Dans une commune de la banlieue d'Alger, des lycéennes n'ont pas pu faire leur rentrée dans leur établissement parce qu'elles ne portaient pas le voile. Un incident qui provoque un tollé en Algérie.
Alors que certains pays européens vivent une dérive sectaire qui pousse les femmes à se dévoiler, en Algérie, c’est le contraire. Dimanche 3 septembre, au lycée de la cité 1 600 logements à Sebbala (Draria), les lycéennes ne portant pas le voile se sont vues refoulées de l’établissement par l’agent d’accueil. Quand elles ont exigé de voir le directeur de l’établissement, on leur a répondu qu’il était absent.
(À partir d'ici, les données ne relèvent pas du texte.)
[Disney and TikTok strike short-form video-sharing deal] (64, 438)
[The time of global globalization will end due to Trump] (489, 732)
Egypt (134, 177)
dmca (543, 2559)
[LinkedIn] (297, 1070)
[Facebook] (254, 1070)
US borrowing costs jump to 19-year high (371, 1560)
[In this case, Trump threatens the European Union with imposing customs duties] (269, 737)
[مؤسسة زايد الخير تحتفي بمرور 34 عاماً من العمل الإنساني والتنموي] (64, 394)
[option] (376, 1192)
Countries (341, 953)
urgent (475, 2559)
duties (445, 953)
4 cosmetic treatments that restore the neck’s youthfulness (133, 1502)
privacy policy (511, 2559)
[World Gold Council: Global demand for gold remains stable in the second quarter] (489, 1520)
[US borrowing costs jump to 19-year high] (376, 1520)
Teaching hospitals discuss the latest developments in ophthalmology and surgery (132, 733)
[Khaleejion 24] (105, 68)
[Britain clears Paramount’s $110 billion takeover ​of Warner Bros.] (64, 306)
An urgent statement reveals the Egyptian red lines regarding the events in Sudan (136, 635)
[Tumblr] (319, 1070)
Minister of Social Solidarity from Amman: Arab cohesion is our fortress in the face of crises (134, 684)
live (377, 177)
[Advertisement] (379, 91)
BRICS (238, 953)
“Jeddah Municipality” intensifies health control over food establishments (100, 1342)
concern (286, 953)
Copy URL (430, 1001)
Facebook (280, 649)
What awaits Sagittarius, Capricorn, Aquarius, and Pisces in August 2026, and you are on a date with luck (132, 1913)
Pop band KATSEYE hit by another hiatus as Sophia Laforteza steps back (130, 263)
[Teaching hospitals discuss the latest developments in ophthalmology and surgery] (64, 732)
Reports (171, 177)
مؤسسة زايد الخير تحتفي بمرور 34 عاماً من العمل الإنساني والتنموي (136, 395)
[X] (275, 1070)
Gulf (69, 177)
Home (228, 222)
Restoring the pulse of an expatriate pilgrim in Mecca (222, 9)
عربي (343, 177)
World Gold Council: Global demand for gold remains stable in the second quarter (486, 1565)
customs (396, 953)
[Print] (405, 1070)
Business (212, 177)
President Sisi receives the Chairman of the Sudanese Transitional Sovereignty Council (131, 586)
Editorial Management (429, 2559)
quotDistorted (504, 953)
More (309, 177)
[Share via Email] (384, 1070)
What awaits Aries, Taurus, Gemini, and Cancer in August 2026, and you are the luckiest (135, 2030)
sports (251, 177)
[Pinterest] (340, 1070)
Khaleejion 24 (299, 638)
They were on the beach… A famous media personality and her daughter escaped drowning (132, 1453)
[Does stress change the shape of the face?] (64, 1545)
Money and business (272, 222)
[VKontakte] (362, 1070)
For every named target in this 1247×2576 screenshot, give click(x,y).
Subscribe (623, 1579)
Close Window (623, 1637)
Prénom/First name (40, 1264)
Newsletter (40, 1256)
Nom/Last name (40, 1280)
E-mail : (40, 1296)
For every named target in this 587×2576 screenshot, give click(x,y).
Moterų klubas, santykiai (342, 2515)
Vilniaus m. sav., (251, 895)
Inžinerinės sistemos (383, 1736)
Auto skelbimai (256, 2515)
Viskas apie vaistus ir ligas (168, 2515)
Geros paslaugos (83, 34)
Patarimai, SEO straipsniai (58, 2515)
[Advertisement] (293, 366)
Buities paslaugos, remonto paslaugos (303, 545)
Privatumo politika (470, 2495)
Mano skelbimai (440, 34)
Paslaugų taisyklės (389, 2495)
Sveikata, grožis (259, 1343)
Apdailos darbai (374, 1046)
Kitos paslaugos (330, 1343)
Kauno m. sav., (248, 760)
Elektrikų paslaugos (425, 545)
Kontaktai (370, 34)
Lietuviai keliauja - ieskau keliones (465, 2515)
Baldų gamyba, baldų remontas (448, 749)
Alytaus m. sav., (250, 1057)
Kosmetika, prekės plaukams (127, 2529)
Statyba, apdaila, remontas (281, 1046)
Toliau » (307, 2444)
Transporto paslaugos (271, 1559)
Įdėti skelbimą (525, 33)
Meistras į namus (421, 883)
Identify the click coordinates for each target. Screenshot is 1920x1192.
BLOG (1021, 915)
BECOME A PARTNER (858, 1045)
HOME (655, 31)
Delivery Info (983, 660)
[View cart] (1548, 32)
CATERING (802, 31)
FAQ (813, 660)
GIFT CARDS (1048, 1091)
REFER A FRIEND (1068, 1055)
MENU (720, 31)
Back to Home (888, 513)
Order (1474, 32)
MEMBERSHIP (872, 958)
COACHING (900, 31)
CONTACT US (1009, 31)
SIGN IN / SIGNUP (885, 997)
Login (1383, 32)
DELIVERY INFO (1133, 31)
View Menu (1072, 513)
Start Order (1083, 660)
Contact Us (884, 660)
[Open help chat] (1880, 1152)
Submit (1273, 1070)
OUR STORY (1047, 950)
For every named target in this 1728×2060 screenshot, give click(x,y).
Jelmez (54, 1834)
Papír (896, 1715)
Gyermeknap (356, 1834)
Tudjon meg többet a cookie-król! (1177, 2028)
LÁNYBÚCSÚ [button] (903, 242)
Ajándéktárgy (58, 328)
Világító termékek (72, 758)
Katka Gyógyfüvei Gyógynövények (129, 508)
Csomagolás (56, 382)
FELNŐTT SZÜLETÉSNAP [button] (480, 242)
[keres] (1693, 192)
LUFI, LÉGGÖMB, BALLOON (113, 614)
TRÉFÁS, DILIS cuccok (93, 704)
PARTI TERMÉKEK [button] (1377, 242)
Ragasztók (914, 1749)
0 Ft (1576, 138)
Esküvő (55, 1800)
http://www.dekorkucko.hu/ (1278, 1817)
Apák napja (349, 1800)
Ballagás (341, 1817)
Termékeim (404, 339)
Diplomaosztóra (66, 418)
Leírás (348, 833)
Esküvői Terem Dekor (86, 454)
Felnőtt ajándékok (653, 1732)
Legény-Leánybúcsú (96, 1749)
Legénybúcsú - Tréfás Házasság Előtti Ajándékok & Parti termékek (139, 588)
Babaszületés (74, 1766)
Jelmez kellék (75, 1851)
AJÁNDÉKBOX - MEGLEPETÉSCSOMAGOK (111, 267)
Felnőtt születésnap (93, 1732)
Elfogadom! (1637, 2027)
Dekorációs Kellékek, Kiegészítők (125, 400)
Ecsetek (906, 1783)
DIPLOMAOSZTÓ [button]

Le comble un jour de rentrée des classes ! Certaines lycéennes se sont pliées à la dictature de l’agent et sont allées chercher un foulard tandis que d’autres ne se sont pas laissées faire. Les parents ne vont pas en rester là. Certains s’activent pour les inscrire dans un autre lycée et se sont mis d’accord pour adresser une lettre à la ministre de l’Education nationale, Nouria Benghebrit. Ils se sont également engagés à faire sanctionner l’agent qui n’a pas hésité à sommer les parents de «bien éduquer leurs filles». Pour ces parents, le port ou non du voile relève des libertés individuelles. Il n’appartient en aucun cas à un «ignare et frustré qui n’a certainement jamais mis les pieds dans un lycée d’imposer le port du voile ou quoique ce soit aux élèves». Voilà qui est bien dit!